A Stochastic Calculus Approach to Boltzmann Transport
J. Darby Smith, Rich Lehoucq, Brian Franke

TL;DR
This paper introduces a stochastic calculus framework linking particle paths in Monte Carlo transport methods to both flux and adjoint flux densities, providing a rigorous mathematical foundation for their simultaneous approximation.
Contribution
It establishes a rigorous stochastic calculus approach showing that particle paths in source iteration approximate both flux and adjoint flux densities simultaneously.
Findings
Particle paths relate to both flux and adjoint flux densities.
Stochastic differential equations represent particle paths and their adjoints.
Simulations confirm the dual approximation capability of particle paths.
Abstract
Traditional Monte Carlo methods for particle transport utilize source iteration to express the solution, the flux density, of the transport equation as a Neumann series.

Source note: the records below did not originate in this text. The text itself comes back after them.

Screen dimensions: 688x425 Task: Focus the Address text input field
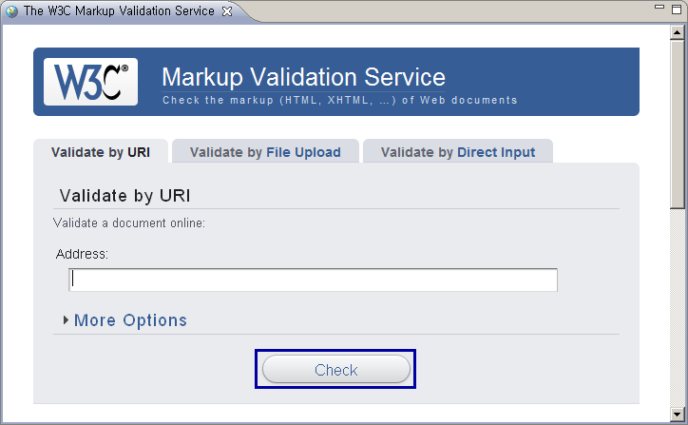point(313,280)
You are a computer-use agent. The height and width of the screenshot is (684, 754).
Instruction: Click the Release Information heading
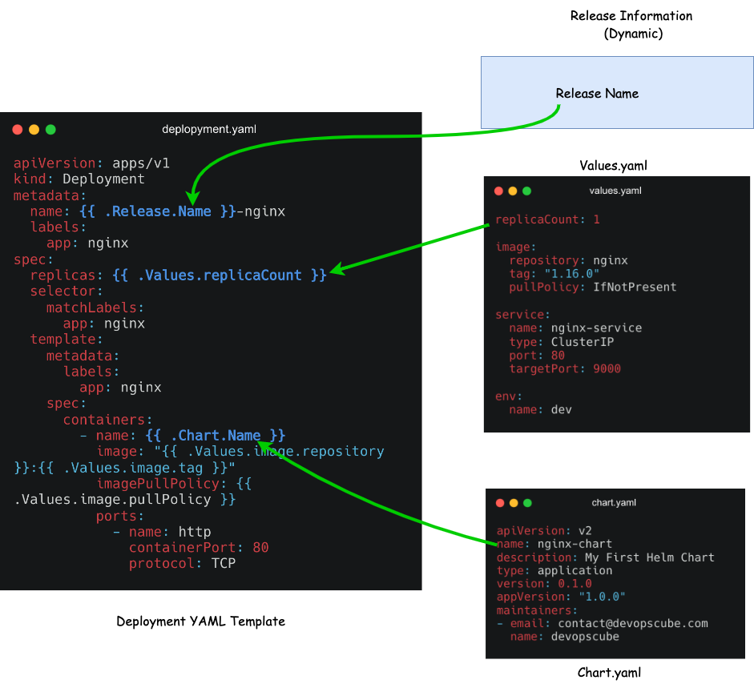[631, 15]
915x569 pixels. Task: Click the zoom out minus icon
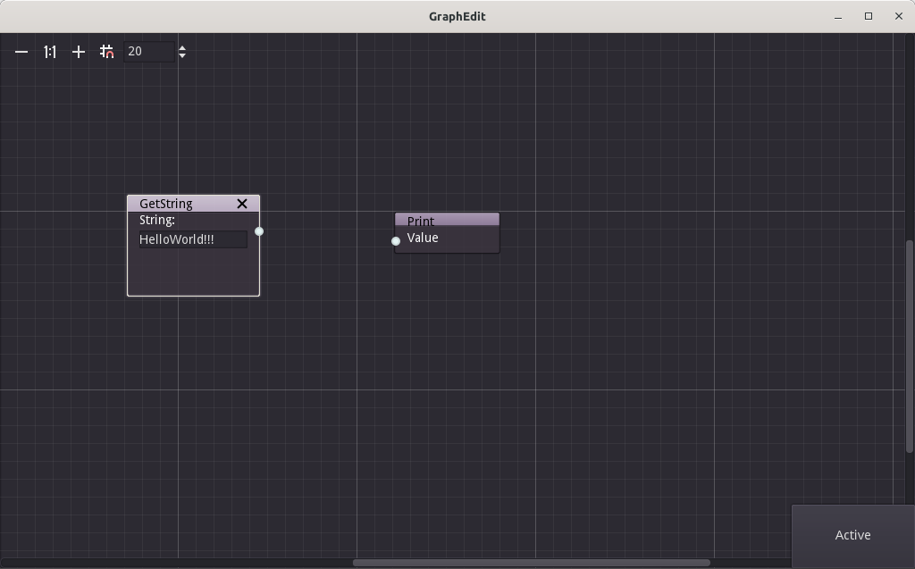[21, 52]
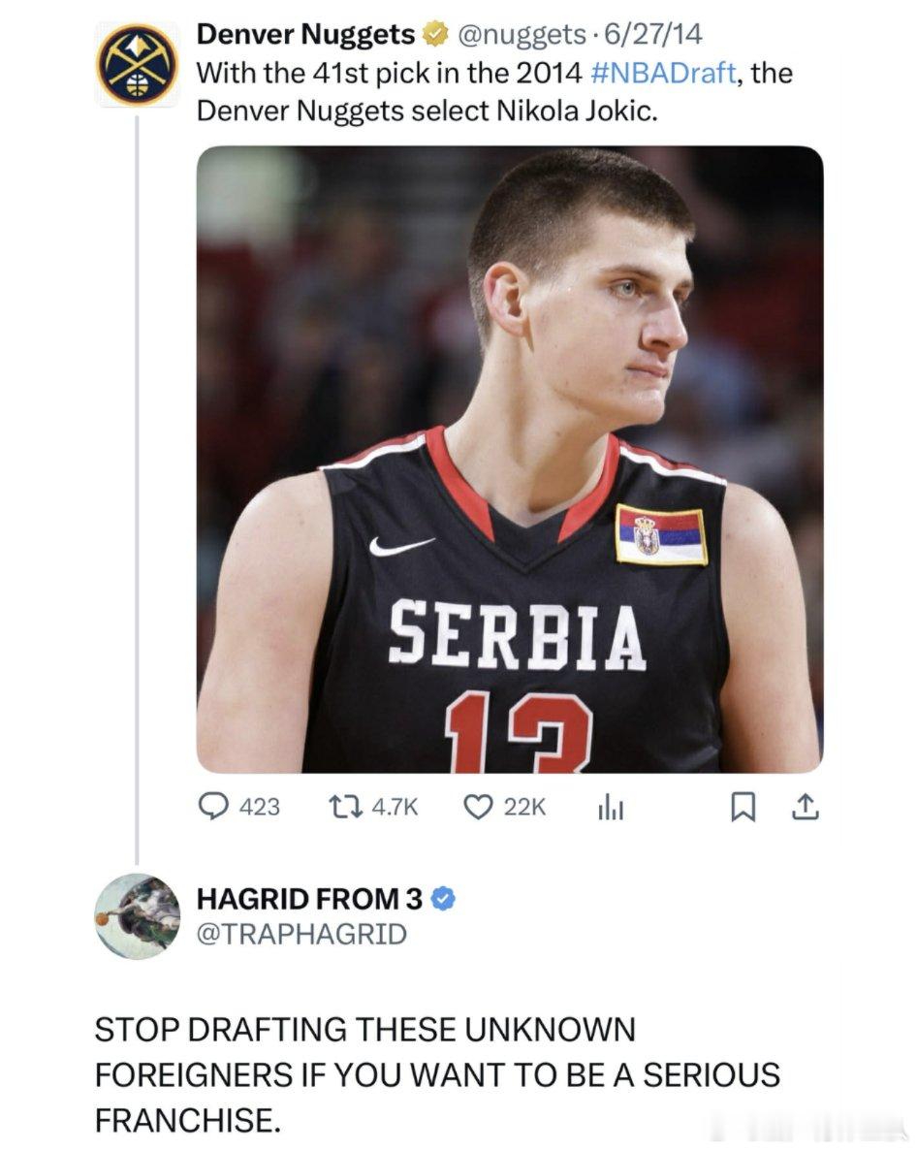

Our contribution is to show that the particle paths simulated within source iteration are associated with the adjoint flux density and the adjoint particle paths are associated with the flux density. We make our assertion rigorous through the use of stochastic calculus by representing the particle path used in source iteration as a solution to a stochastic differential equation (SDE). The solution to the adjoint Boltzmann equation is then expressed in terms of the same SDE and the solution to the Boltzmann equation is expressed in terms of the SDE associated with the adjoint particle process. An important consequence is that the particle paths used within source iteration simultaneously provide Monte Carlo…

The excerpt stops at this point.